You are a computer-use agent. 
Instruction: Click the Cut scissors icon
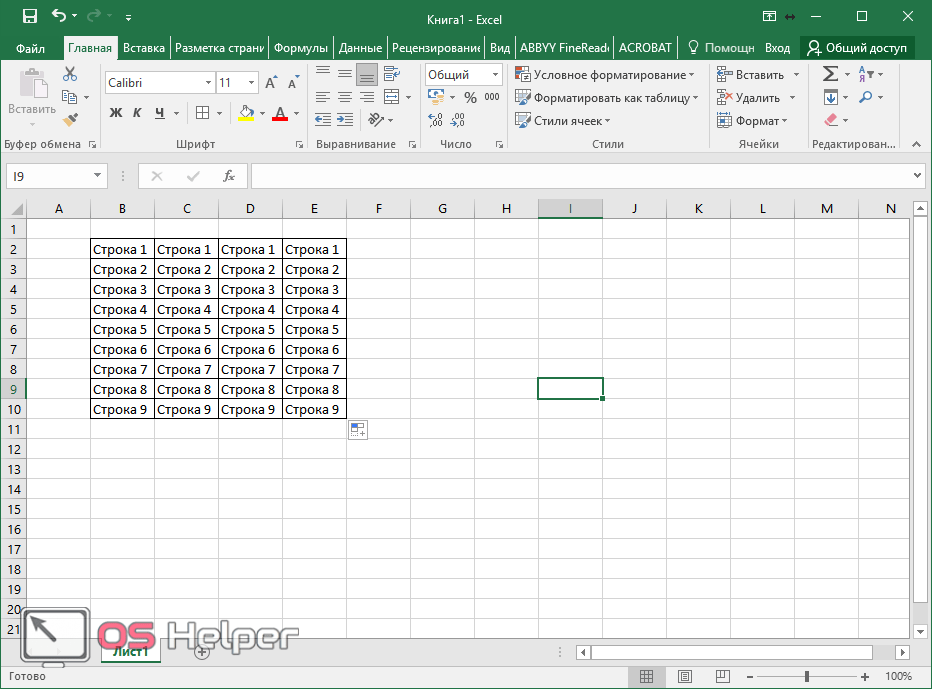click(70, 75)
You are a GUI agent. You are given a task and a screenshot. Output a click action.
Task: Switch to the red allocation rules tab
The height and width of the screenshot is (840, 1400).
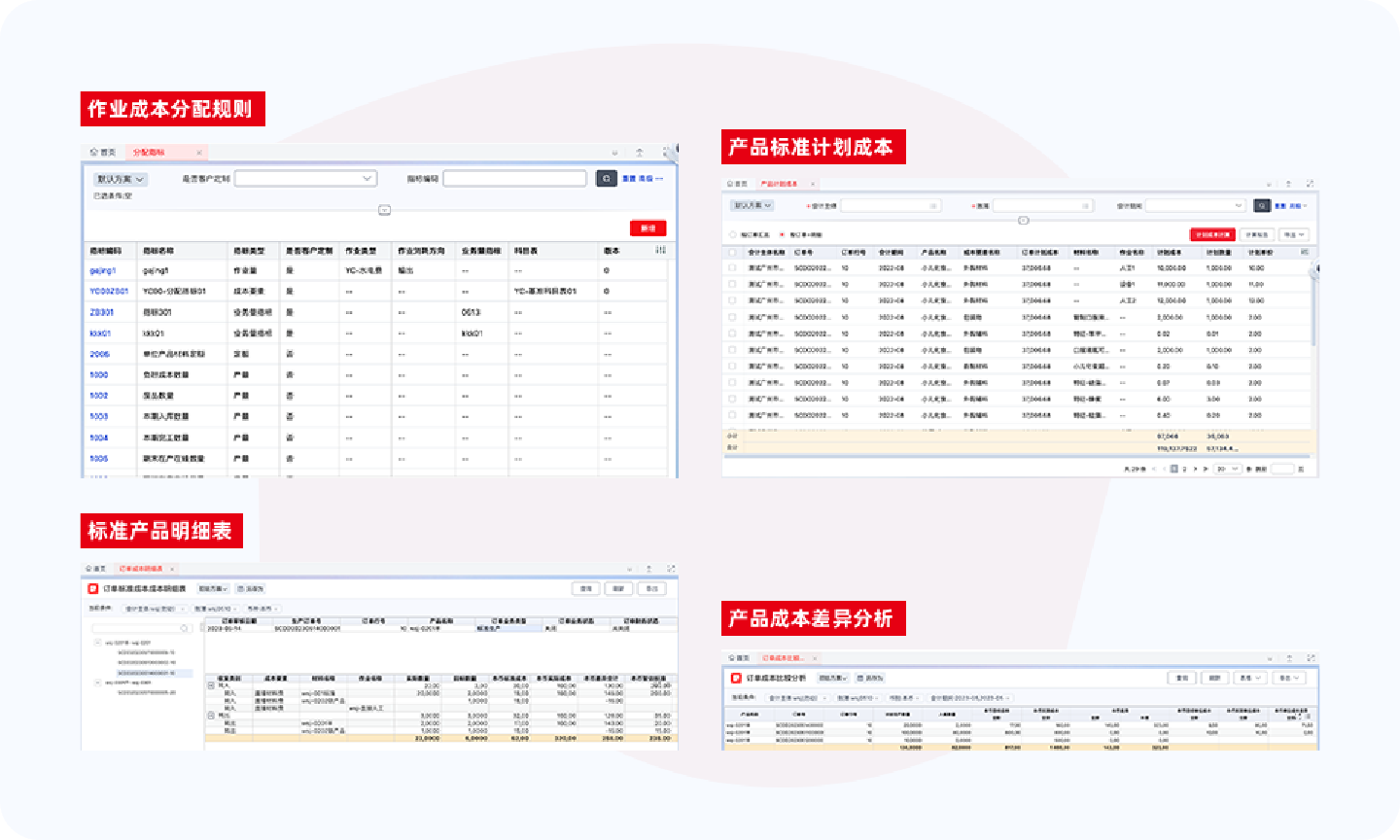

> Task details
Rewrite every one of the rows above, including the requests, and leave out the pictures. Shift each coordinate in the answers by adding 56 to it.

> Expected answer
You are a computer-use agent. 
Instruction: Click the Cut scissors icon
click(126, 131)
You are a GUI agent. You are given a task and a screenshot. Output a click action.
Task: Switch to the red allocation rules tab
The height and width of the screenshot is (840, 1400).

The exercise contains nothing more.